▸ **THE TASK**: Look through the entries below and say how many lines contain the string "target". Give the number only.

▸ **DATA PROVIDED**:
•••••

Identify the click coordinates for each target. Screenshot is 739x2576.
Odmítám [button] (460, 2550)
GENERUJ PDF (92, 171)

•••••

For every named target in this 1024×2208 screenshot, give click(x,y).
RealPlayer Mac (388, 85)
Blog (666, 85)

•••••

▸ **RESULT OF THE TASK**: 2